Em qualquer país, quando há um caso de corrupção, é muito difícil mostrar uma troca específica. Os processos de corrupção em nível global sempre sofrem deste mesmo mal. Eles têm que ser julgados na base da preponderância das evidências. É uma triangulação de evidências. Isso dá margem a críticas, mas não é um problema brasileiro. É um problema para procuradores que lutam contra a corrupção no mundo inteiro.

O curioso da condenação de Lula é que o PT adotou simultaneamente uma estratégia legal e outra política. De usar a condenação e fazer manifestações não somente para tentar coibir os desembargadores da quarta região, mas também para animar os próprios afiliados. Entendo a estratégia, que politicamente é muito racional e talvez até inteligente. Mas para os estrangeiros que escrevem sobre o Brasil, essa dupla estratégia confunde muita gente.

Mas acha que o processo foi todo correto e não há espaço para críticas?
Há duas questões que permitem que a crítica ao julgamento de Lula seja levantada e levada a sério. A primeira tem a ver com a origem dos procuradores e dos juízes, que com poucas exceções vêm da classe média alta, da elite econômica, e são as pessoas que sempre estiveram no poder. Não quero dizer que não sejam pessoas qualificadas, mas são pessoas da elite, e mesmo não sendo partidários talvez tenham interesses em comuns com réus em casos do colarinho branco.

O segundo ponto é que embora as evidências da partidarização do judiciário sejam parcas, os processos relevantes de corrupção que tocam na oposição ao PT, por diversos motivos, não estão sendo considerados neste momento. Não acho que isso seja resultado de uma preferência partidária dentro do judiciário. Isso acontece por motivos que são institucionalmente aprovados, mas que não deixam de ser trágicos de certa maneira. As condenações da Lava Jato seriam muito menos politizadas se todo mundo tivesse passado pelo menos rito processual.

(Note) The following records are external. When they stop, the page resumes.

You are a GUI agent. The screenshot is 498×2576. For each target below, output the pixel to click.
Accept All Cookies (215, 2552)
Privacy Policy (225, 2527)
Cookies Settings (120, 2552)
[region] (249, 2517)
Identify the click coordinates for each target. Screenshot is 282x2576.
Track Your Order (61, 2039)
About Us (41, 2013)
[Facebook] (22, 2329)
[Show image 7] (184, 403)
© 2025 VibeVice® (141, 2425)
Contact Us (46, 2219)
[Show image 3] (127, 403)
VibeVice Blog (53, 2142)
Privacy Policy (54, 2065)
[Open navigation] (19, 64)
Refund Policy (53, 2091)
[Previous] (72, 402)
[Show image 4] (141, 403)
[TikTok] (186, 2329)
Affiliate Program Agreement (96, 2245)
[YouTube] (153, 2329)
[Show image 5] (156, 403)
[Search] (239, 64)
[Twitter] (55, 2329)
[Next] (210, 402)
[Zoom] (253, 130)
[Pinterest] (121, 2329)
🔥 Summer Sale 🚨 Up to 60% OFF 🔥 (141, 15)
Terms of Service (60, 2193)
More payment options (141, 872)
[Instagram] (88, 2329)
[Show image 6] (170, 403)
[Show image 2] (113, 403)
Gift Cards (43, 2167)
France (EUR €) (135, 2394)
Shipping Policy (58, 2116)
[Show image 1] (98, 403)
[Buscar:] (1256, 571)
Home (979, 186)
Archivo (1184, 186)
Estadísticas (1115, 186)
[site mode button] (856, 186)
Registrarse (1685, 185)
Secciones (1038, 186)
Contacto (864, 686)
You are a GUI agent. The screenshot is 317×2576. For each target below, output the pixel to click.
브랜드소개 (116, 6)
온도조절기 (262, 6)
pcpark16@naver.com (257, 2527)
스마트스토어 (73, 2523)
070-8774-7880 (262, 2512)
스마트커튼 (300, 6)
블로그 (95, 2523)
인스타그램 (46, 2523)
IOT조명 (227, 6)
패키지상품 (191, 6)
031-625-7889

Como a crise e a eleição afetam a posição internacional do Brasil?
Acho que a situação do Brasil no mundo não é nem tanto para o céu nem tanto para a terra. Houve um certo exagero quando o Brasil estava "emergente" e há um exagero agora que o Brasil está em crise. Aqui em washington, muita gente está interessada em como o Brasil pode servir de exemplo para o hemisfério. O país pode ser exemplo tanto da luta contra a corrupção, quanto de uma democracia resiliente, ao passar por essa crise.

Saindo dessa crise, o Brasil vai oferecer lições importante para o resto do hemisfério e potencialmente para democracias do mundo todo.